Esso in genere aveva inizio quando una potenza aveva raggiunto l’apice della sua grandezza, come si era verificato per la gloriosa Repubblica di Venezia.

L’impero ottomano resisterà, come abbiamo detto, ancora per circa quattrocento anni. Più specificamente, la causa principale del suo declino, era da ricercare nello “spirito di conservazione”, dovuto, come spesso accade, all’attaccamento alla grandezza del passato che aveva impedito l’adeguamento all’evoluzione dei tempi, al progresso e allo sviluppo delle nuove tecnologie.

Mentre durante l’epoca delle conquiste l’impero si era adeguato alle nuove tecnologie, dal XVIII secolo esse non trovarono più applicazione, con la conseguenza che le navi non erano più quelle di un tempo e non tenevano più bene il mare; i cannoni e le bombarde non erano più quelli della conquista di Costantinopoli (dove fu usato il celebre e pittoresco cannone  che sparava palle da 600 kg!). L’espansionismo russo, il sorgere dei nazionalismi e le guerre d’indipendenza avevano fatto il resto.

 

*) E’ noto che per “vittoria di Pirro” si intende una vittoria inconcludente. Pirro infatti aveva pensato di unificare all’Epiro (parte nordoccidentale della Grecia divisa tra Grecia e Albania) la Magna Grecia, ed essendo stato richiesto dai tarantini il suo aiuto contro i romani, venne in Italia con un esercito di 25mila soldati e 20 elefanti. Sconfisse i romani subendo però gravi perdite. Questa vittoria, come altre riportate in Sicilia (277)  e in Macedonia, non ebbero nessuno sviluppo politico o di conquista o sottomissione di popoli. Furono insomma vittorie inutili come quella di Lepanto, appunto.
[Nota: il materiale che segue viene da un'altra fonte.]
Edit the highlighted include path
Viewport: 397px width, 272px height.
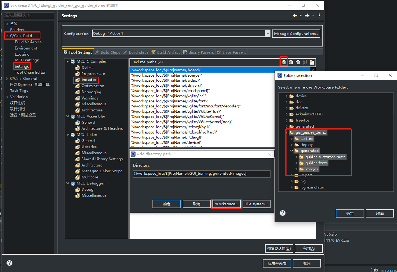[x=298, y=62]
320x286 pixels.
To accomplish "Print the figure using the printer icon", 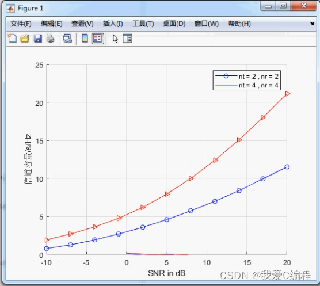I will tap(50, 38).
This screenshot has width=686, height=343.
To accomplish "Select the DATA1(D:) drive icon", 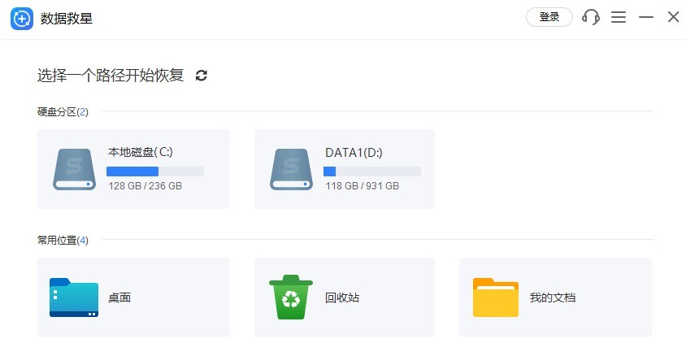I will coord(292,169).
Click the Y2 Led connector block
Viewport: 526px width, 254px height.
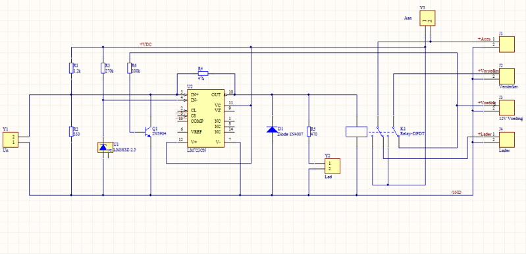point(332,166)
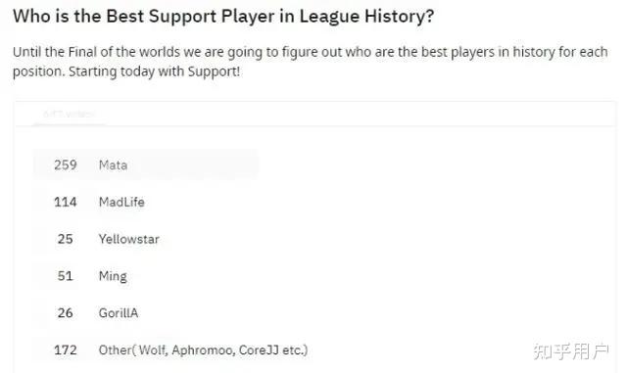Click the 172 vote count beside Other
This screenshot has height=373, width=627.
(66, 350)
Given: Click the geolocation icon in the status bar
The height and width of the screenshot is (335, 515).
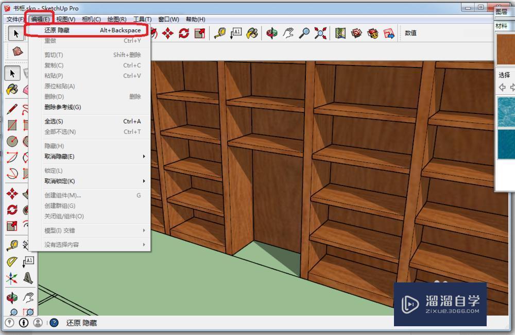Looking at the screenshot, I should pyautogui.click(x=9, y=323).
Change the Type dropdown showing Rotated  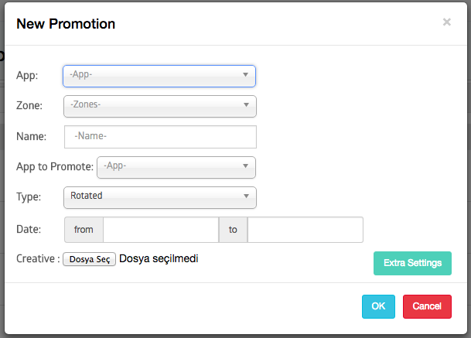pos(160,197)
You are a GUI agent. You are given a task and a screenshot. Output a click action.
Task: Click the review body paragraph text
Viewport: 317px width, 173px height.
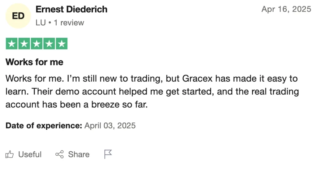(x=152, y=91)
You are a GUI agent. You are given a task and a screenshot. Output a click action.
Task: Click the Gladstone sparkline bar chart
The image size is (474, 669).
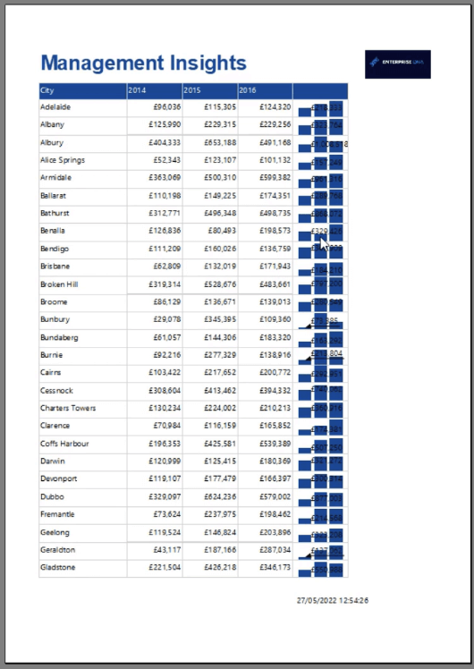[320, 569]
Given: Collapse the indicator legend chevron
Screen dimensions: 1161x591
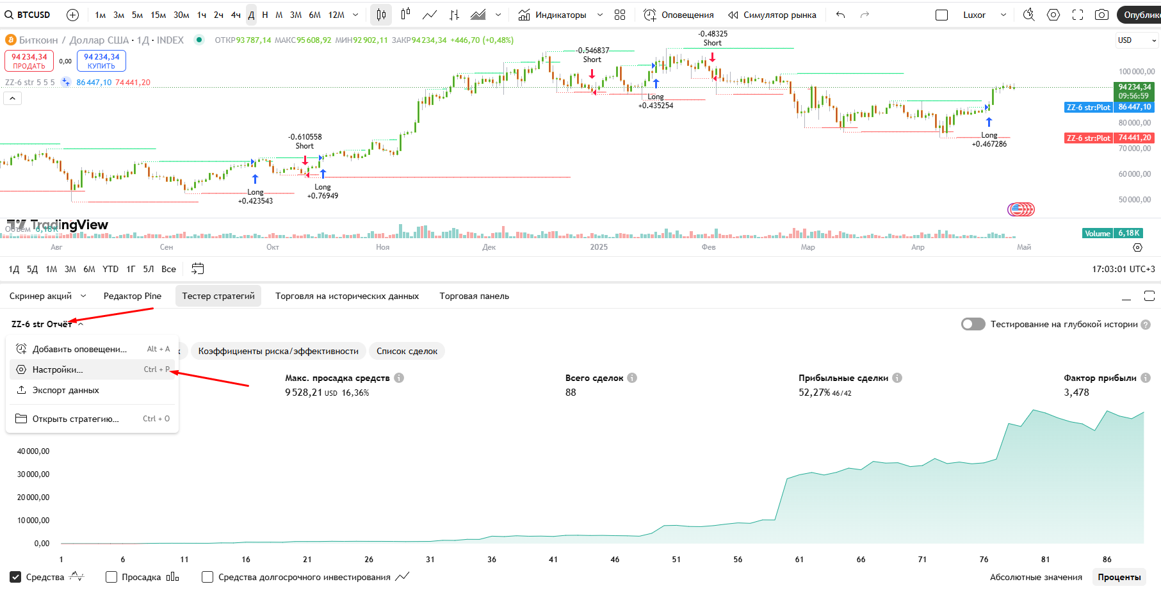Looking at the screenshot, I should click(13, 98).
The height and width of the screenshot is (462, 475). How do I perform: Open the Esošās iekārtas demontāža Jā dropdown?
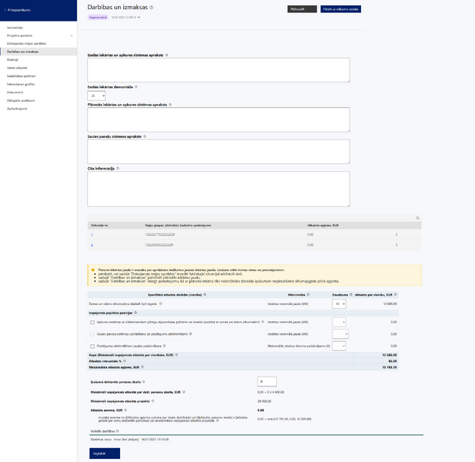(x=96, y=95)
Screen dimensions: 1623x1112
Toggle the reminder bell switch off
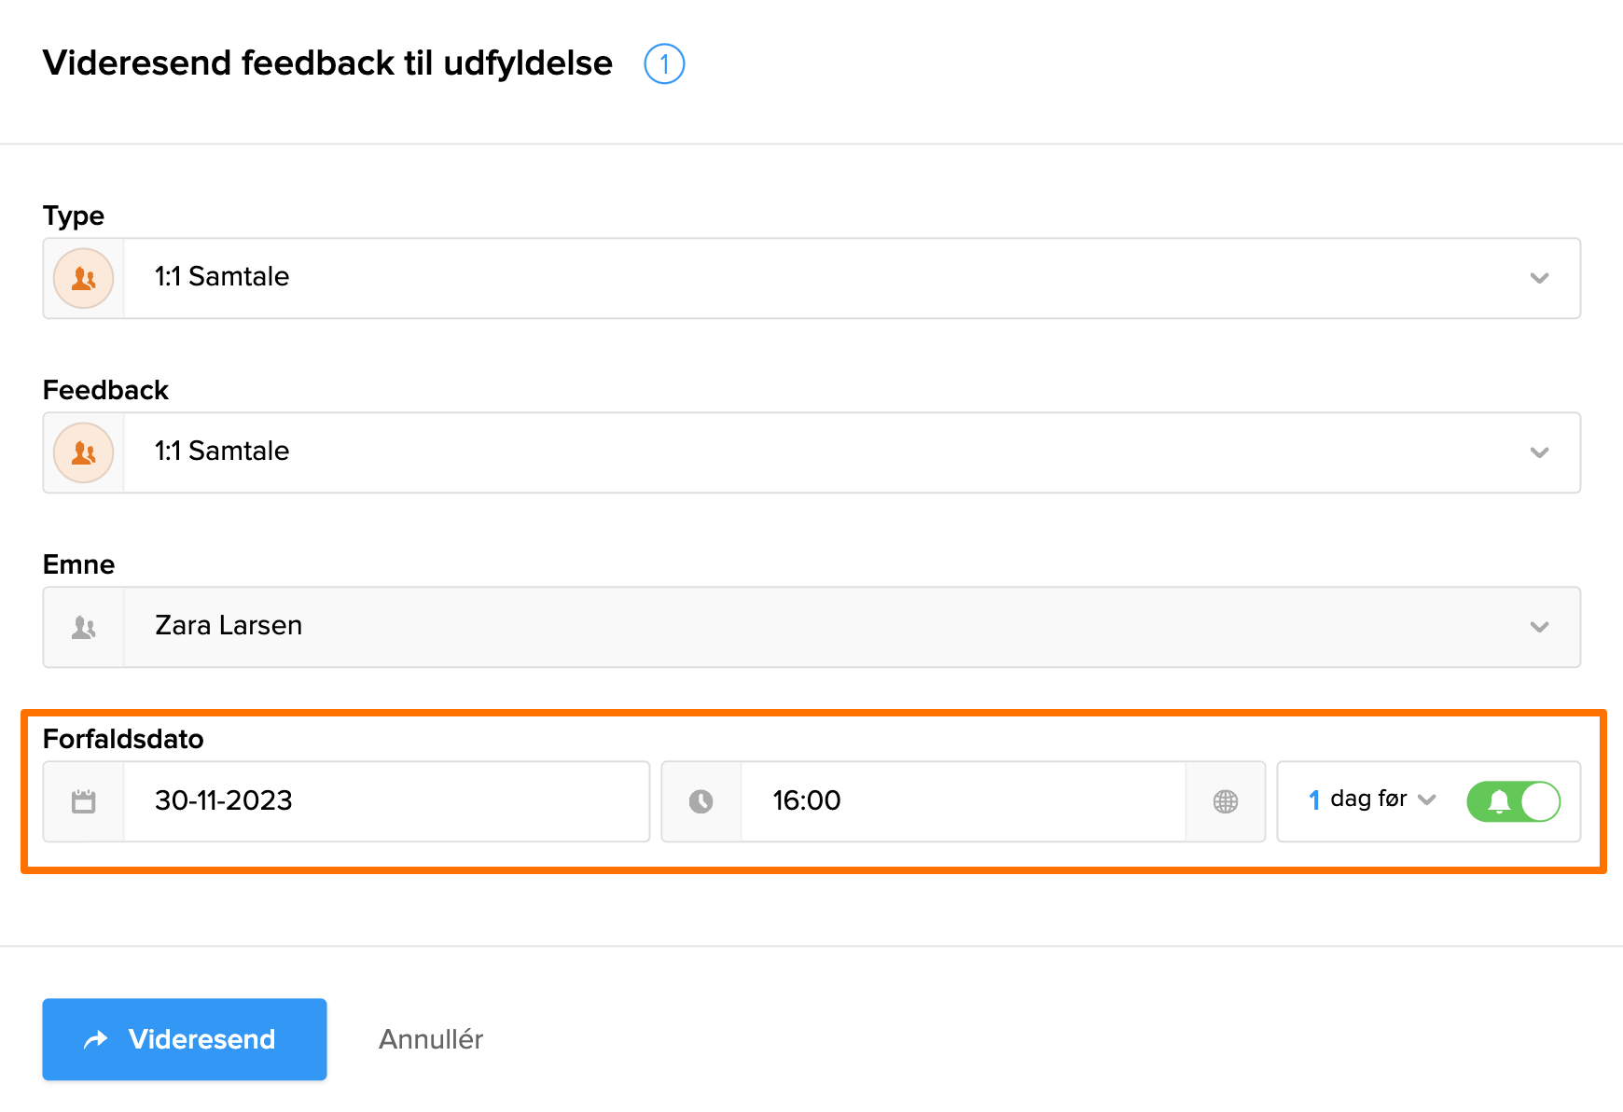(x=1512, y=801)
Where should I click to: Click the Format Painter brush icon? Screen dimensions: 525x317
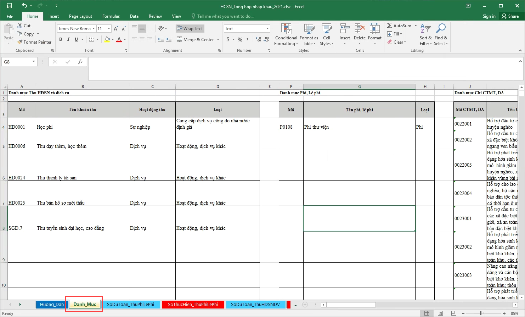point(20,42)
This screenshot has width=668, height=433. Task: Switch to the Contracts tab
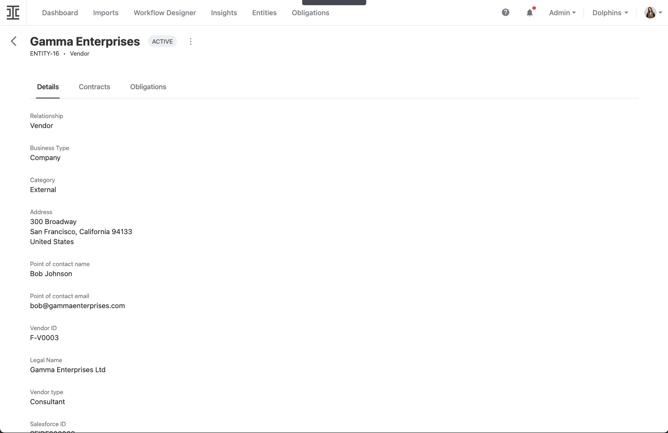tap(94, 87)
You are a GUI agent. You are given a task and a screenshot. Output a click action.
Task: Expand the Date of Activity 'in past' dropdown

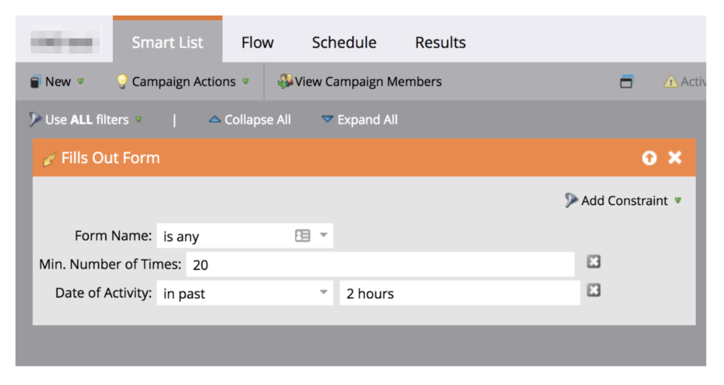tap(323, 292)
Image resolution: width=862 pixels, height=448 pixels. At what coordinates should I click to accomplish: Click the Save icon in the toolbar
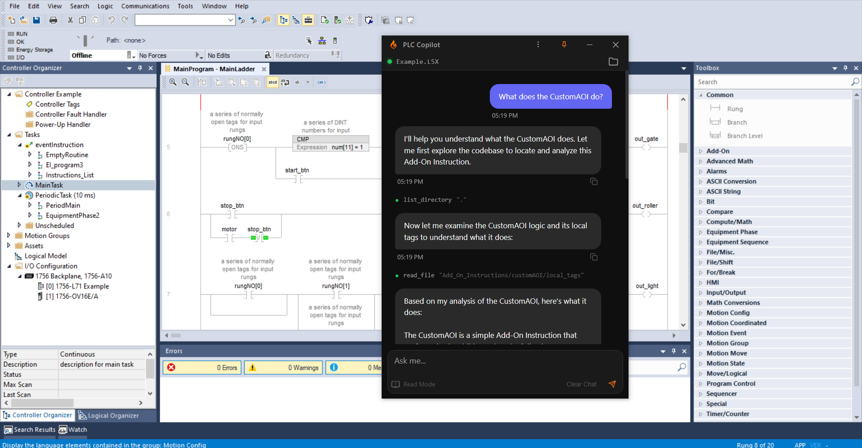pyautogui.click(x=36, y=20)
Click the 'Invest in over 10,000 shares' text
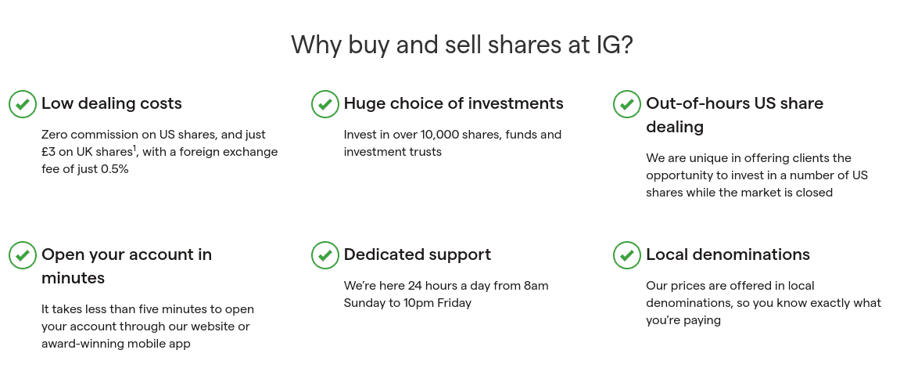Screen dimensions: 900x386 click(452, 143)
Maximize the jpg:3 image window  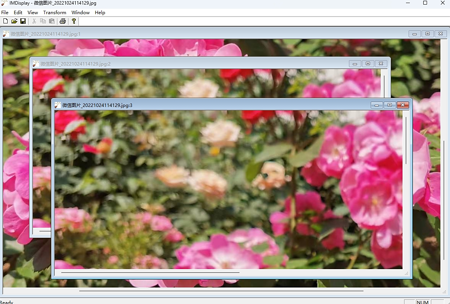pyautogui.click(x=390, y=105)
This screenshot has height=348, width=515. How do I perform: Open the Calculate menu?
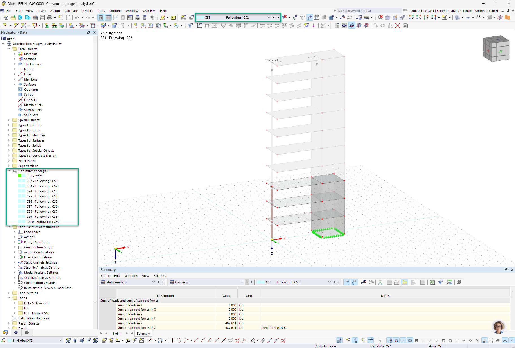pos(71,11)

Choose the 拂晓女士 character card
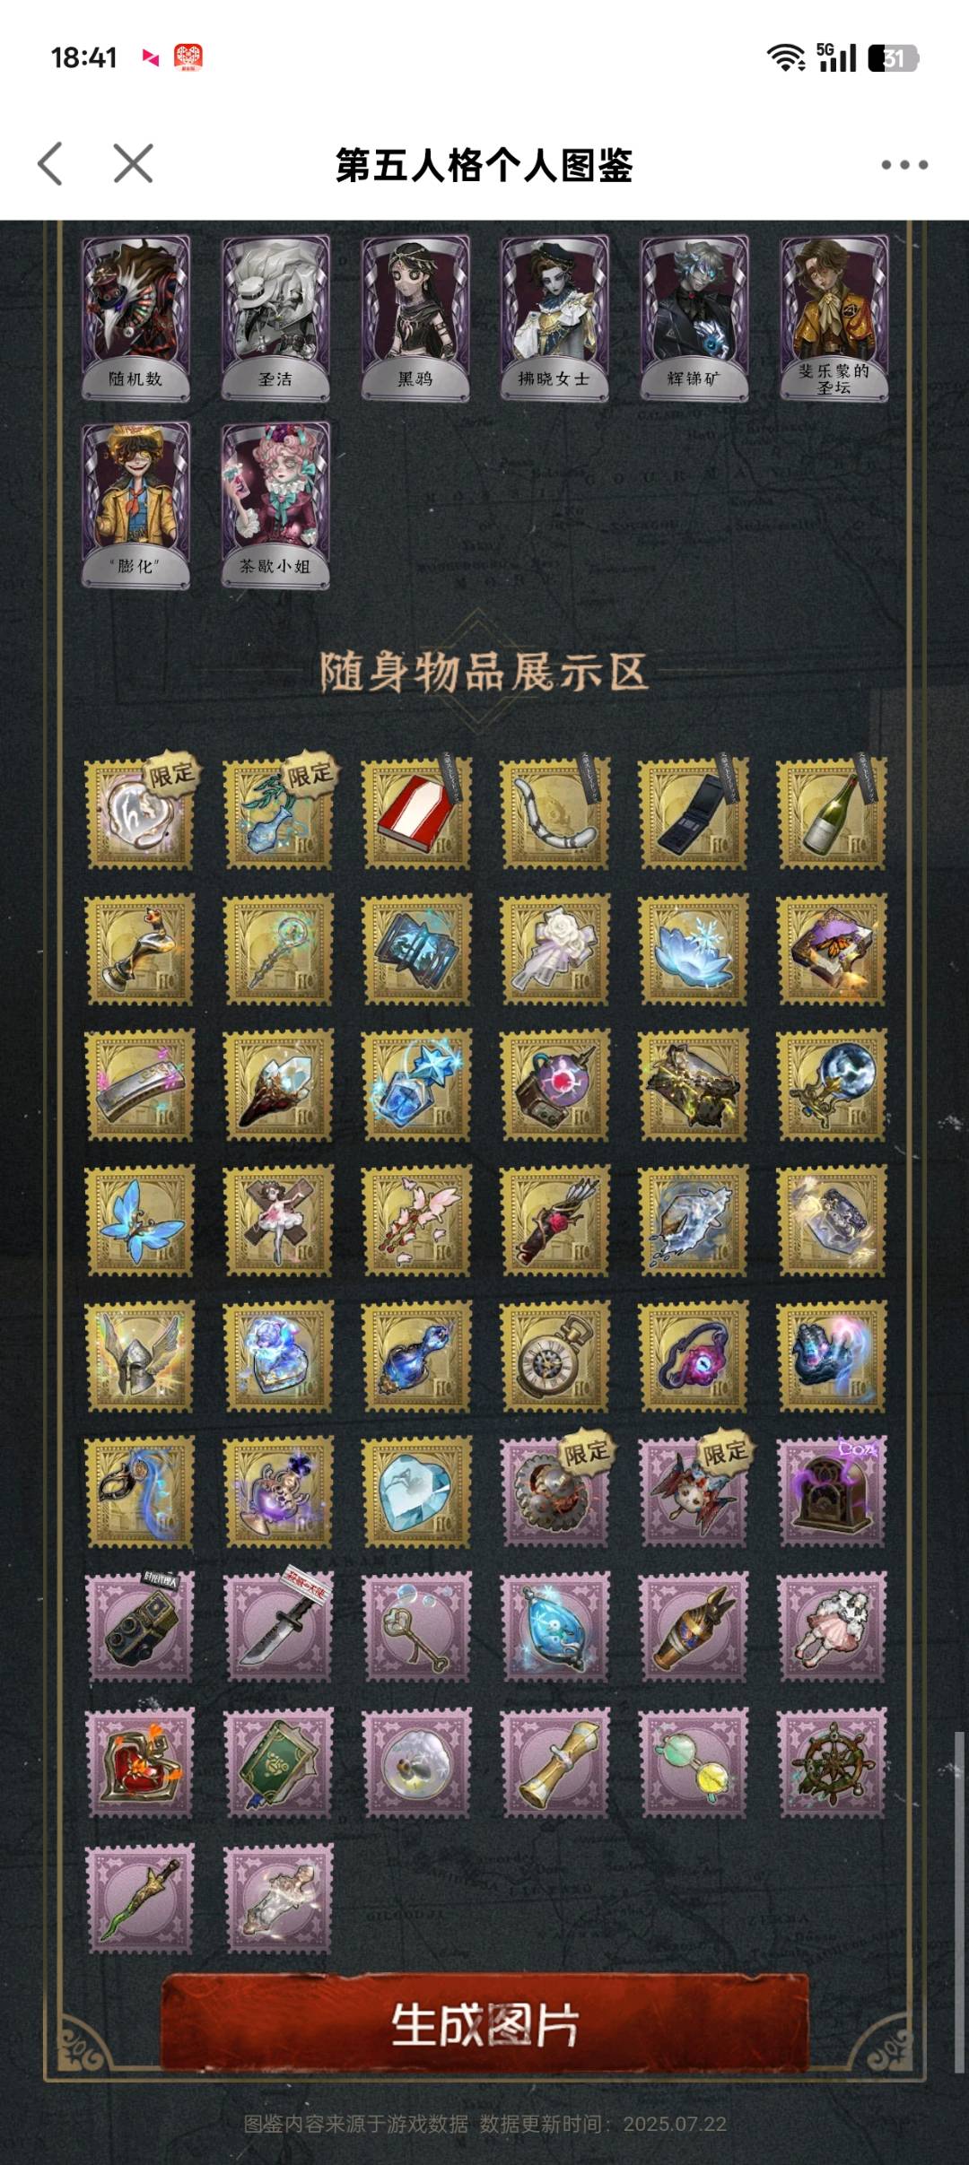point(554,317)
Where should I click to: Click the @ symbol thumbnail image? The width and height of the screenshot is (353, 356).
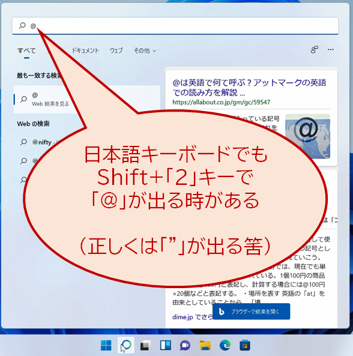(x=307, y=136)
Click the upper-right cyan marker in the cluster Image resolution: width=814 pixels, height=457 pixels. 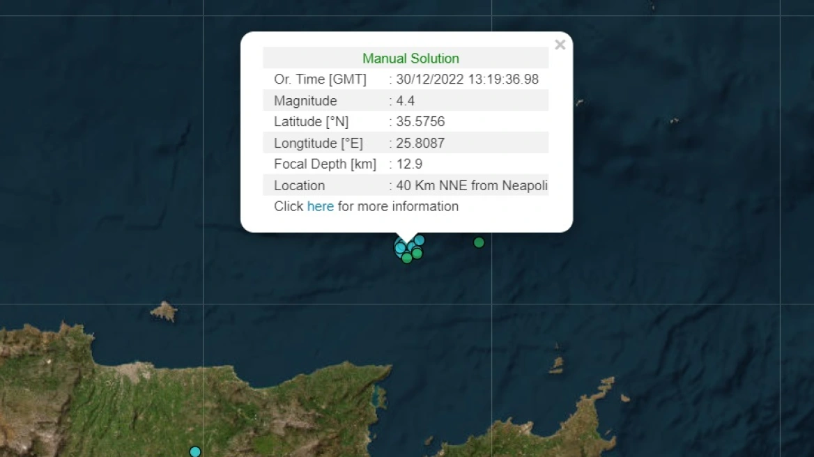click(420, 240)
1) Morti i più celebri, Kaid Alì  Sinam il Giudeo, Kair ad-Din (Ariadeno Barbarossa: v. Carlo V ecc.) con il fratello Orudge, Kurtogolì e Dragut, costoro furono sostituiti da Ulug Alì (Uluccialì) il Tignoso (pascià di Tripoli e poi di Algeri), il suo luogotenente Caraccialì, Amurat Dragut, Cara Hodia detto Tarragosa, Karagia Alì detto Caragiulì, Carabainch, Mehemet Shoraq detto Scirocco. E dopo costoro Murad Rais, Hassan Agà ed altri.

 

 

I PRODROMI:

I TURCHI CONQUISTANO CIPRO

 

 

A

 seguito delle conquiste da parte degli arabi dei territori che affacciavano sul bacino del Mediterraneo, fino al XII secolo, questo era da considerarsi un “lago arabo” (durante il periodo dell’impero romano il Mediterraneo era stato “lago romano”). Cessata la dominazione araba, successivamente al saccheggio di Costantinopoli (1204; v. Articoli: La prima e quarta Crociata”) erano subentrati i veneziani (v. Articoli: I mille anni dell’impero bizantino), che si erano appropriati dei territori bizantini. Essi però non si potevano considerare dominatori dell’intero bacino in quanto ne avevano occupato solo la parte orientale.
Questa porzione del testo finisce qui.